Figure 2. Hawaiian Electric Residential TOU Rate for January 2022
While both methods can correct for a cost shift in a spreadsheet model, the grid participation charge is likely to push customers to shrink their solar systems and, even worse, avoid interaction with the grid. A lower daytime price, on the other hand, helps shift load — particularly flexible loads like EVs and battery storage — to the daytime when generation resources are expected to be abundant and relatively low-cost. This is why rate design was one of RAP’s strategies for Teaching the Duck to Fly.
It is important to note that the correct daytime price for these rates should not necessarily drop all the way to the 3-4 cents of avoided costs shown in the E3 avoided cost calculator. First, an extraordinarily low price in the daytime would by itself undercut the economics of solar installations, so the impact on adoption rates should be considered.
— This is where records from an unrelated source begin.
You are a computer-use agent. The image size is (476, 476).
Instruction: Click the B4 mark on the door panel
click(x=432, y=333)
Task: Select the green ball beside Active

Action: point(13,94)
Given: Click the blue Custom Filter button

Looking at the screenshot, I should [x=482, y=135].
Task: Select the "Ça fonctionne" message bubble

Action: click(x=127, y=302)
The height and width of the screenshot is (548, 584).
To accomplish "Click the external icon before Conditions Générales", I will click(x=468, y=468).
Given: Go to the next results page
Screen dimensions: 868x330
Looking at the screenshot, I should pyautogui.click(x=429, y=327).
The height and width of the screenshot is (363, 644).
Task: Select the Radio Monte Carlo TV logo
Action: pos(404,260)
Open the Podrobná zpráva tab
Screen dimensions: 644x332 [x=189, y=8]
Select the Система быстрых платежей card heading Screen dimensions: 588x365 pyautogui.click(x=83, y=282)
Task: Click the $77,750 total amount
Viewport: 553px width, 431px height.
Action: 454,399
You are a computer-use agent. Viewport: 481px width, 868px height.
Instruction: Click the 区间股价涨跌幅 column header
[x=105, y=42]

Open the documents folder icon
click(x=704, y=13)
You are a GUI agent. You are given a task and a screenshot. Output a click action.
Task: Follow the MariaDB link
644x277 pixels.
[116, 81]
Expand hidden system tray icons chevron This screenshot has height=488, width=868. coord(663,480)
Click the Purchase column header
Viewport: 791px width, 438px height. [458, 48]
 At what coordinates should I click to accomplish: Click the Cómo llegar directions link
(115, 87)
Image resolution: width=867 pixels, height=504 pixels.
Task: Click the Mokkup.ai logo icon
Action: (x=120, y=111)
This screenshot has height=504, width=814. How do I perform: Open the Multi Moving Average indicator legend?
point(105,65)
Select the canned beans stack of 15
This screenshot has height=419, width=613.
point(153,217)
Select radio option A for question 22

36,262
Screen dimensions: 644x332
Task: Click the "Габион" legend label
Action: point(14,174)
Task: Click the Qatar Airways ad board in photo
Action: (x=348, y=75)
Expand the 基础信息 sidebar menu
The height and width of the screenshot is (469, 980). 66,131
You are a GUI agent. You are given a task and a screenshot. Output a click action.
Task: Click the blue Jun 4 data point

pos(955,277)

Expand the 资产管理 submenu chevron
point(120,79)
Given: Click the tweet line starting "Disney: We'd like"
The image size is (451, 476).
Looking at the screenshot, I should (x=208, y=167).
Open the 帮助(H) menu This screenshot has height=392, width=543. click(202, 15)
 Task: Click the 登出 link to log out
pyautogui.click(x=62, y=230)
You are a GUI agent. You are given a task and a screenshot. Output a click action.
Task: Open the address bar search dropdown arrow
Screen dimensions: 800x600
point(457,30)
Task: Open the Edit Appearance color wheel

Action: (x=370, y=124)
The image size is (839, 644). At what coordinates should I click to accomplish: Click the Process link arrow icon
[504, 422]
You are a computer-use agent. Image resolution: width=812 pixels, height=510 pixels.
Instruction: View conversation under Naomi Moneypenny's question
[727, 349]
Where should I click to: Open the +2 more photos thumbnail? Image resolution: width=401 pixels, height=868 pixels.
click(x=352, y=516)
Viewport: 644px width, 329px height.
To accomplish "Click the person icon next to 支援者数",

Second, an extraordinarily low price in the daytime might spur a customer overreaction — moving significantly more consumption than might be expected to the daytime. As a result, the principle of gradualism likely dictates that the pace of change should be moderated appropriately.
Furthermore, the E3 avoided cost calculator has many good features, but it likely does not include full long-run marginal costs for delivery. For example, one expert, testifying in the NEM 3.0 docket on behalf of agricultural electricity consumers, argued that current methods ignored the long-run marginal cost of new transmission needed to deliver utility-scale generation and estimated that marginal cost at 3.75 cents per kWh. Including this type of marginal cost is crucial to establish fair competitive terms between utility-scale solar and local resources. Otherwise, the scale is unfairly weighted towards the side of utility-scale resources. While the E3 avoided cost calculator indicates that there are marginal costs for transmission capacity in the evening peak hours, there are no marginal transmission capacity costs in the daytime hours. If that is the case, this would indicate an issue that should certainly be explored and corrected in the future.
Unfortunately, changes to TOU rate structures were not considered at all in the proposed decision and were not raised prominently in the docket. The solar industry and its allies worry that creating new rate designs that only apply to solar customers risks unfairly singling them out. RAP believes that any new rate structures should be fairly and efficiently designed and should be technology-neutral in order to be applied to a broad swath of customers. On the other side, the utilities focused on their proposal that became the grid participation charge, an option that appears to be unfair and inefficient. If the CPUC declines to adopt the current proposed decision, restructuring the TOU rates would be a sensible option to put on the table, along with other options discussed in our first blog in this series. At a minimum, considering how future reforms to TOU rate structures would require changes to the grid participation charge is necessary.
Forward-looking TOU rates that include lower daytime prices offer an opportunity to advance NEM reform goals while improving customer incentives. More generally, technology-neutral rate design reforms should be the path forward, not the arbitrarily sized installed capacity charges designed to claw back revenue in the proposed decision.